[Dataset entries]
# # # # # # #
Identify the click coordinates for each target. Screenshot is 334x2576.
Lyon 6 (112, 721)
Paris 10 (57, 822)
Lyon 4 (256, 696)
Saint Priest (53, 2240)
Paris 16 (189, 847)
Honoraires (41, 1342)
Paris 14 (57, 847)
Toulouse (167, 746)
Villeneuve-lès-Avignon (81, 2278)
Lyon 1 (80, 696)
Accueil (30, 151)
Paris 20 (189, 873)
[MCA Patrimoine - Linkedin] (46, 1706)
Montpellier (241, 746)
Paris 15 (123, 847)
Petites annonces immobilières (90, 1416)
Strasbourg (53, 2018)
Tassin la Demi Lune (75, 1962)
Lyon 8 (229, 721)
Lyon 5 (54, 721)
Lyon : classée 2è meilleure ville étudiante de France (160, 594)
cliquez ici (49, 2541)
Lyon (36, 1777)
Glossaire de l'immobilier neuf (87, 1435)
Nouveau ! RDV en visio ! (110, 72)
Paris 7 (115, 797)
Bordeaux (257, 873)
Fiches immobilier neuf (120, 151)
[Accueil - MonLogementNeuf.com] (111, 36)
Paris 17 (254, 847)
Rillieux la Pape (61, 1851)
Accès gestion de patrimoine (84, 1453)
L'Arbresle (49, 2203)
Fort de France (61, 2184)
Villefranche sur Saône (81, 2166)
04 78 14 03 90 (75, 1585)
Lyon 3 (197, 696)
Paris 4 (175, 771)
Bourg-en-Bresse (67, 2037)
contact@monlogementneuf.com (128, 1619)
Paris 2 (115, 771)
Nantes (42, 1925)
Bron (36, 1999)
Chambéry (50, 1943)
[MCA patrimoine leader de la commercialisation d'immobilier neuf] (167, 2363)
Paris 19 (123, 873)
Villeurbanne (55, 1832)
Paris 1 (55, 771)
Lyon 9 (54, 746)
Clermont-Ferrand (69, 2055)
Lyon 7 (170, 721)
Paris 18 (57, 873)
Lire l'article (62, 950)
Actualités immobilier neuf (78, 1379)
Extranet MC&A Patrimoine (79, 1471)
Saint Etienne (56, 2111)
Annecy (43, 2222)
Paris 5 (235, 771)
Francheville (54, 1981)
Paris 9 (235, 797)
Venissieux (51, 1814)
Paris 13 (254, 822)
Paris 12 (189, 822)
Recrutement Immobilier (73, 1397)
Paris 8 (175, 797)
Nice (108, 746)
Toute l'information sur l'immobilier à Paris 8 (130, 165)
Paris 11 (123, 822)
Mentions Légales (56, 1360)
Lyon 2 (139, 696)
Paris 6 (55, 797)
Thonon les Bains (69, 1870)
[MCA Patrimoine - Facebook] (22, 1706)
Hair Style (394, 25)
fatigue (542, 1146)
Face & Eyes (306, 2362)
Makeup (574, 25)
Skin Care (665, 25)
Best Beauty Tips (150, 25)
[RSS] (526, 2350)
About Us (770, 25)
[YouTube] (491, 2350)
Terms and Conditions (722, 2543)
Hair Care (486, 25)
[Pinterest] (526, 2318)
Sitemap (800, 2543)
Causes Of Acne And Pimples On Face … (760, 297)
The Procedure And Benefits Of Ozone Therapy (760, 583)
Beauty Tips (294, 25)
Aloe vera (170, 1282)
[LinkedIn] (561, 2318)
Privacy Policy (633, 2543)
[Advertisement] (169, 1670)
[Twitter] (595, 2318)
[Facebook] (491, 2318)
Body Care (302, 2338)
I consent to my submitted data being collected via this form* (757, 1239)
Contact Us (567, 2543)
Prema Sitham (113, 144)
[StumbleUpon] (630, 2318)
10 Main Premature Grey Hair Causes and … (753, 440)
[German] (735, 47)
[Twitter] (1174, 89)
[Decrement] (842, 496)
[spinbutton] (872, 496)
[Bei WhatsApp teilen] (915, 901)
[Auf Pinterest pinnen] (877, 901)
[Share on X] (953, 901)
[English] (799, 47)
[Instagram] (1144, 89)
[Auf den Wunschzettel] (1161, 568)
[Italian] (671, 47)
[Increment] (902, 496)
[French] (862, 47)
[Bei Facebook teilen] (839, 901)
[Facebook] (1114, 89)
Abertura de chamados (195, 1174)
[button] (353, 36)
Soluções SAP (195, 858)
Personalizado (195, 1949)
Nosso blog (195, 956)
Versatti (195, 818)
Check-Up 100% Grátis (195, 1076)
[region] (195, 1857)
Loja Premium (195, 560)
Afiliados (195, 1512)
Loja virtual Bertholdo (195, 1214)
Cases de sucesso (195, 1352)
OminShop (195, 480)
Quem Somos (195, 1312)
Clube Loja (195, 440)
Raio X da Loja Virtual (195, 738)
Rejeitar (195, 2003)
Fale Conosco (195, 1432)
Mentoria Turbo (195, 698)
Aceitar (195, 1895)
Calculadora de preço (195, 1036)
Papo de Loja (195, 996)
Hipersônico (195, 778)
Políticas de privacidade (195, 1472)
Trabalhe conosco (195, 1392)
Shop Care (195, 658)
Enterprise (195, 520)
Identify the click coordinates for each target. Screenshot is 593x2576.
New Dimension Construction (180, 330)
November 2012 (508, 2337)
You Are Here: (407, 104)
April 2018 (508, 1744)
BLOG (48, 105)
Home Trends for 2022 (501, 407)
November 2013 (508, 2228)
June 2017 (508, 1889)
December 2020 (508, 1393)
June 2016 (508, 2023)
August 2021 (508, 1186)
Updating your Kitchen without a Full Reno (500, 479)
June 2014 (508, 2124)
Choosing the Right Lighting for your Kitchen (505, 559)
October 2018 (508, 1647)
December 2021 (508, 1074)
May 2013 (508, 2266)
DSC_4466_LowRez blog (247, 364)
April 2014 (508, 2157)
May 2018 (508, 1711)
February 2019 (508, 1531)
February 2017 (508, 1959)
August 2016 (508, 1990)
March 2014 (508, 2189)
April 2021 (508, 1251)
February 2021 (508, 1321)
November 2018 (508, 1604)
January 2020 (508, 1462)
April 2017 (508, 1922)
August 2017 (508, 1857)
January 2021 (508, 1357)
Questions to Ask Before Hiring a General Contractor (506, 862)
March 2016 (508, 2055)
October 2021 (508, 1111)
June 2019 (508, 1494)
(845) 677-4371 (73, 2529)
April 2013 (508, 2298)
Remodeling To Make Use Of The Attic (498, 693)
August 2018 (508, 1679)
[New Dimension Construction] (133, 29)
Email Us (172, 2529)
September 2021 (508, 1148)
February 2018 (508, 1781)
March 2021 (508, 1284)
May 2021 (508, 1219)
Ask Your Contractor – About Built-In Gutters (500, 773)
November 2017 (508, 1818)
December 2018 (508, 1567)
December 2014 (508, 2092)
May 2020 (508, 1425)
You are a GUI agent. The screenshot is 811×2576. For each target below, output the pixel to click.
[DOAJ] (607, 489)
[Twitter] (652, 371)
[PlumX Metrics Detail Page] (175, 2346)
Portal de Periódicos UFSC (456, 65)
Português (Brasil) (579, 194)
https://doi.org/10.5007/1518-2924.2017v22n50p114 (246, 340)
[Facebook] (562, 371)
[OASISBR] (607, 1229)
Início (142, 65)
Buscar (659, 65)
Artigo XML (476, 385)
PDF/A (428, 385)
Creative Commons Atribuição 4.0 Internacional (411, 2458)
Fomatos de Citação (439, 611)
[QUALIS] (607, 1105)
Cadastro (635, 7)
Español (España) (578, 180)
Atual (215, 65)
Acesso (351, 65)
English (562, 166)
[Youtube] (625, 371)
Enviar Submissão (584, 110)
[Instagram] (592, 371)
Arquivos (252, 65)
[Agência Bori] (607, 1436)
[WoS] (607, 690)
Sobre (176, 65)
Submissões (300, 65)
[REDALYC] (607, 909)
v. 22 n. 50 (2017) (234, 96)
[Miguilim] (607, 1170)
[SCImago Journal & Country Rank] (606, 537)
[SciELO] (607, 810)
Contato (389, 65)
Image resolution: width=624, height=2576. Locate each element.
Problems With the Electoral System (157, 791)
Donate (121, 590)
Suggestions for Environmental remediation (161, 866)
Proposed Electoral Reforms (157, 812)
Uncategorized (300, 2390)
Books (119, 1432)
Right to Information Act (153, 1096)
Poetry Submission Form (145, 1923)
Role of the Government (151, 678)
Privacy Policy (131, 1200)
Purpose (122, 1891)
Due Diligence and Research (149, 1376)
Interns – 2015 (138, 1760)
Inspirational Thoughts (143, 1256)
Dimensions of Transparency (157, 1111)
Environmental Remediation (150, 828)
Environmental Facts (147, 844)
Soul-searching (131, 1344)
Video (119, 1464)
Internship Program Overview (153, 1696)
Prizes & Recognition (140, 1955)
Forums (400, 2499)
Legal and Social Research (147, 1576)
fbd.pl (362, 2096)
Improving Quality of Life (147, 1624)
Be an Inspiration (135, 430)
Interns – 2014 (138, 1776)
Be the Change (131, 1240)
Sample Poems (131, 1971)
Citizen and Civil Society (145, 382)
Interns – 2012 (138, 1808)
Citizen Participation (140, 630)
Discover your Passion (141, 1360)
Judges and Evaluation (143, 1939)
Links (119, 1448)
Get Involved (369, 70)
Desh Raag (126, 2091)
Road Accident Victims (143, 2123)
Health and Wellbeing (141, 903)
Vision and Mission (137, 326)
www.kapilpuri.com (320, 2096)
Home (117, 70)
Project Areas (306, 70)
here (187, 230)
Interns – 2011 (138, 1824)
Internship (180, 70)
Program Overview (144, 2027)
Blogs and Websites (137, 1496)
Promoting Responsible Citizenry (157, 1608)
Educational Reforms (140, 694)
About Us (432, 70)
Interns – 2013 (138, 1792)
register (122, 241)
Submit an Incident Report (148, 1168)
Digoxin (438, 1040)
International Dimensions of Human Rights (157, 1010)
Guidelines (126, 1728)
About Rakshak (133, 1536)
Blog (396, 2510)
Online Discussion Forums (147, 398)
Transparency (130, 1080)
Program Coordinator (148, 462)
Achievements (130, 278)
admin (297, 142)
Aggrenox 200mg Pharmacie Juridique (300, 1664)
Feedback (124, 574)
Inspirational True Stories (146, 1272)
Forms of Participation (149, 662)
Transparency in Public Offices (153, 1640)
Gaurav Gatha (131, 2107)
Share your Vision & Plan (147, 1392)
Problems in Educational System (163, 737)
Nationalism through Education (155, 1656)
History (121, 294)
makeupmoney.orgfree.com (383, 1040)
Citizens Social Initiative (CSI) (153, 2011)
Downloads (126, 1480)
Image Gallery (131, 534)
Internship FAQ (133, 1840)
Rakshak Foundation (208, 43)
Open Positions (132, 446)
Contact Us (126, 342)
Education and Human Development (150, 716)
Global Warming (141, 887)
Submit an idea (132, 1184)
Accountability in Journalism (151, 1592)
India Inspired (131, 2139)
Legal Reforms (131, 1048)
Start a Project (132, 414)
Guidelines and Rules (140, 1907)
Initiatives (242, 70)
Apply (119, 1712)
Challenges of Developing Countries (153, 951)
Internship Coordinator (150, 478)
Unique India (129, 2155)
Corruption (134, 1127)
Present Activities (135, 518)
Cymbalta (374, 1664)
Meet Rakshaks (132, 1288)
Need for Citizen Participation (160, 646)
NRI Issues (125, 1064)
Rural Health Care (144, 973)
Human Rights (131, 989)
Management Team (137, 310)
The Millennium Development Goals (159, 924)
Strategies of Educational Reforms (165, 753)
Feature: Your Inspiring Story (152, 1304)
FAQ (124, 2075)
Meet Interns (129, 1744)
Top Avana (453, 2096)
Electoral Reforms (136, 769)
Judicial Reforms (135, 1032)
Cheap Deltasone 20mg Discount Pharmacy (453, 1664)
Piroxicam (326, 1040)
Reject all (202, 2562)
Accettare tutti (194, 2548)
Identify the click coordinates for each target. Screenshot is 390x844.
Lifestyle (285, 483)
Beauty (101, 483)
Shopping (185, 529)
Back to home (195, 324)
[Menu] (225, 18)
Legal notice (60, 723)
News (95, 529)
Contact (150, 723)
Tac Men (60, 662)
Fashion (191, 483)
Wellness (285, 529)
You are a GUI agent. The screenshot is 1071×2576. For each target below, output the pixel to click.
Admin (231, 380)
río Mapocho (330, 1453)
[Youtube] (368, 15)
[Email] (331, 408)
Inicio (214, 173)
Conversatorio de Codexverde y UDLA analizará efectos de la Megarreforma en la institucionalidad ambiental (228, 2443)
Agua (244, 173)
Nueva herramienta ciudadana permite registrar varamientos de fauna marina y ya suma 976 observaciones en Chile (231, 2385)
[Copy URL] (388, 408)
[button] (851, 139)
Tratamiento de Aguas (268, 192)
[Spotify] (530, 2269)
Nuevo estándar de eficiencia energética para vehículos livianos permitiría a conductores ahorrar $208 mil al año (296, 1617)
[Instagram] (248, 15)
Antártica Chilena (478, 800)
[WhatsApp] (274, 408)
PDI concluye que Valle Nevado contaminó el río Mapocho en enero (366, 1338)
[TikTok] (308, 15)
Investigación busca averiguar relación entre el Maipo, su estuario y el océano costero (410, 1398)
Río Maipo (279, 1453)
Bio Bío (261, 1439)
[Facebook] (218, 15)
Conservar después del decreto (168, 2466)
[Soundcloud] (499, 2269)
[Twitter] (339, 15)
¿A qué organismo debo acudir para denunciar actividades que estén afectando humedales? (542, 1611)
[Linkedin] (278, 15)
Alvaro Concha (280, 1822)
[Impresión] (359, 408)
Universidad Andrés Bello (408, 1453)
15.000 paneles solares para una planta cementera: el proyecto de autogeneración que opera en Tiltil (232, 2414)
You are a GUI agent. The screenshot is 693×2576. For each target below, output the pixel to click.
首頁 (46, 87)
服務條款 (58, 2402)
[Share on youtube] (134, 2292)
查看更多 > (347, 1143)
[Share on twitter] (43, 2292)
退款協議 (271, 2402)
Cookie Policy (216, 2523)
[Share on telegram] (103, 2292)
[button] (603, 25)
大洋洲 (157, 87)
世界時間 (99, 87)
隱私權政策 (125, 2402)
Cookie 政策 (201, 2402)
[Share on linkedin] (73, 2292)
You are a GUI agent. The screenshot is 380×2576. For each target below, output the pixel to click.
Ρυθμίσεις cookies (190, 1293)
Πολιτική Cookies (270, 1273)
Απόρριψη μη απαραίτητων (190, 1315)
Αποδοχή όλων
# # # # # # #
◆ WORK INSTRUCTIONS
Write out each line above with the word "coordinates".

◆ EXPECTED ANSWER
Identify the click coordinates for each target. Screenshot is 334x2576.
Identify the click coordinates for each target. Screenshot is 593x2576.
Identify the click coordinates for each target. Screenshot is 390x844.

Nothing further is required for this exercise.